(Extracted data entries)
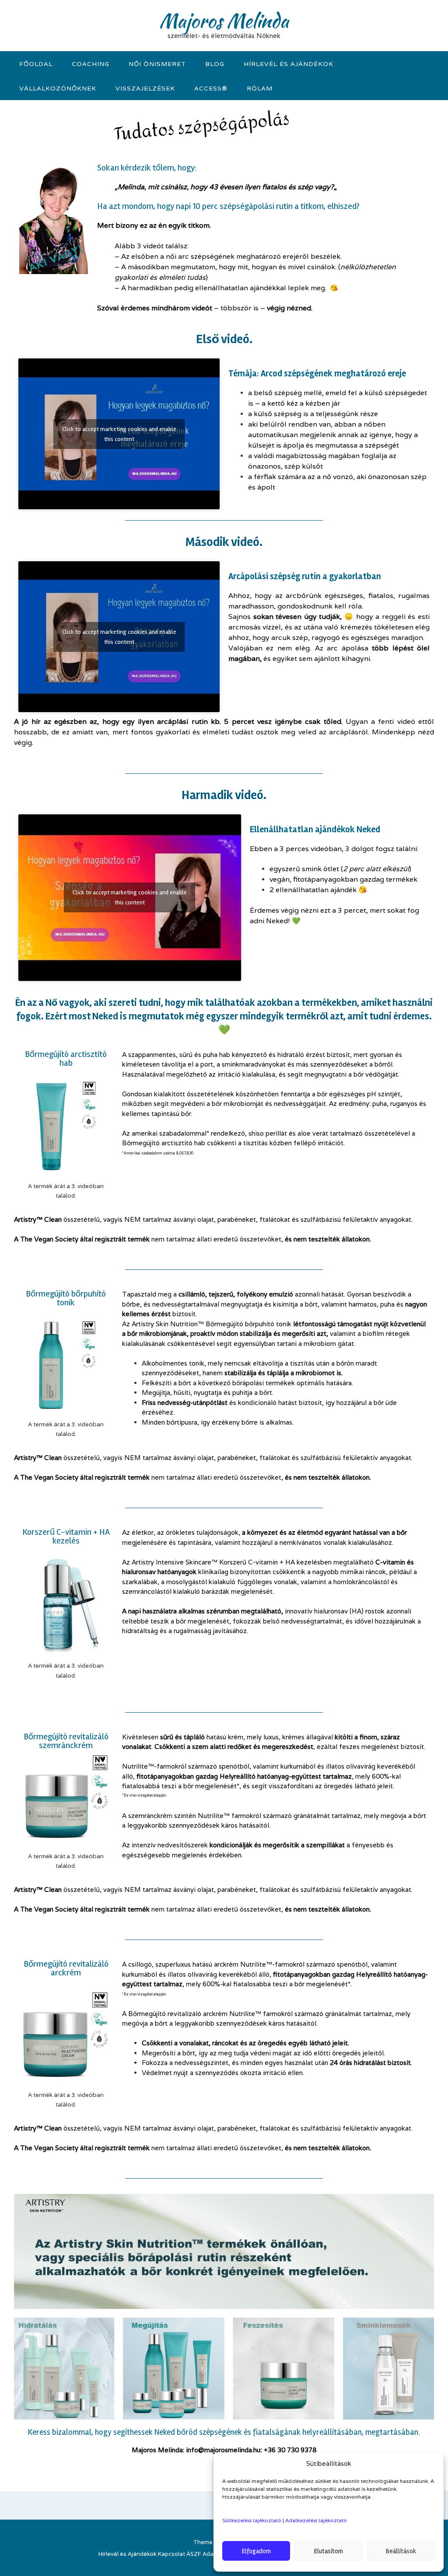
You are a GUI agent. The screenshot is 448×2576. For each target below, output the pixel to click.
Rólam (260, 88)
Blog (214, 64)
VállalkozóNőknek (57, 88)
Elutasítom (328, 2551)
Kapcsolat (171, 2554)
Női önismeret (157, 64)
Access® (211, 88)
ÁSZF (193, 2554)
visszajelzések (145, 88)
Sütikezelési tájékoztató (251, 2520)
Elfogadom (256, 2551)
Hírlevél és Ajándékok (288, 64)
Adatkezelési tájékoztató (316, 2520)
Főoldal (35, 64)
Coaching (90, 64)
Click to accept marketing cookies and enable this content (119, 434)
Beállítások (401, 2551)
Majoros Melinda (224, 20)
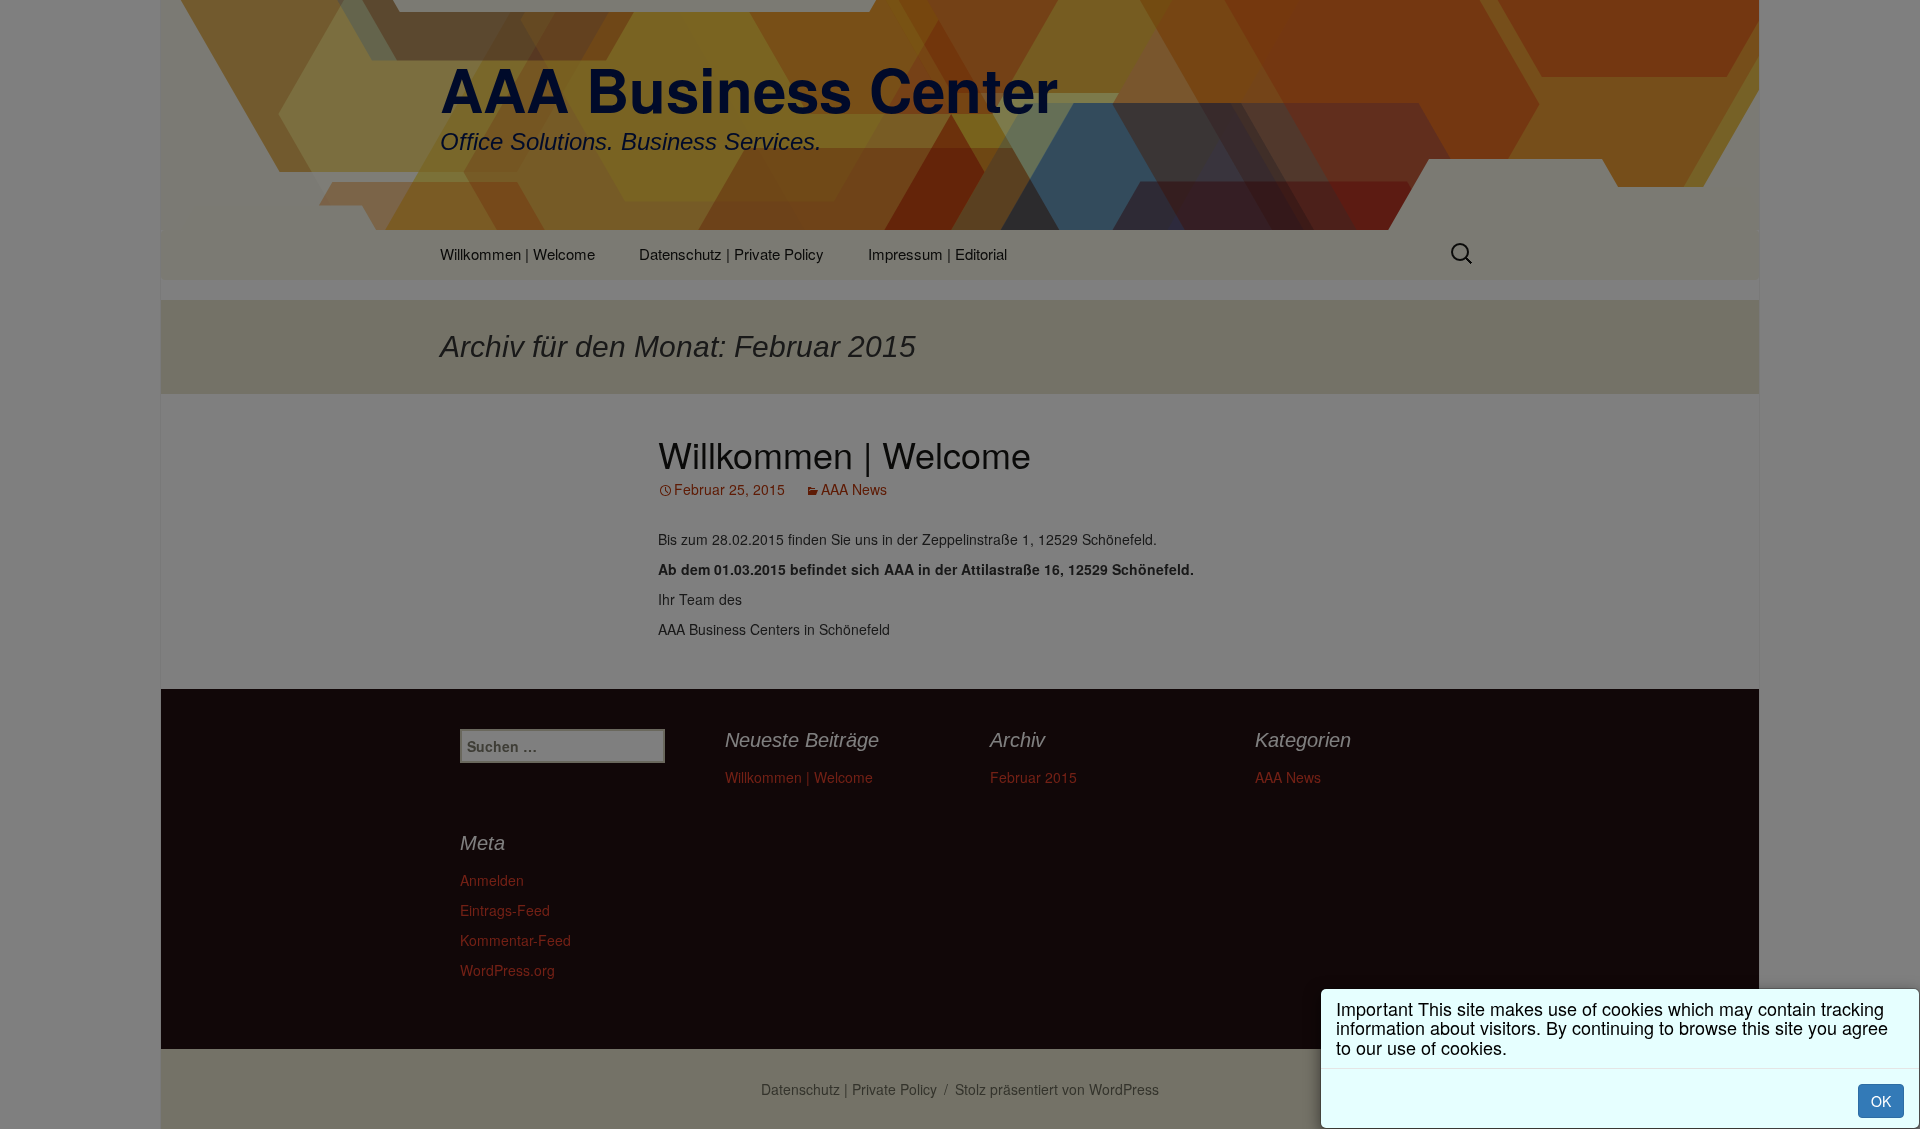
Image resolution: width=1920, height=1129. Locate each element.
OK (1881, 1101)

**TASK ITEM**
Exactly the lines from the one that contains "Beállítások (401, 2551)" to the last line of the data, both included, should be set down, and no pictures should appear among them.

**WRITTEN ANSWER**
Beállítások (401, 2551)
Majoros Melinda (224, 20)
Image resolution: width=1920, height=1129. Locate each element.
OK (1881, 1101)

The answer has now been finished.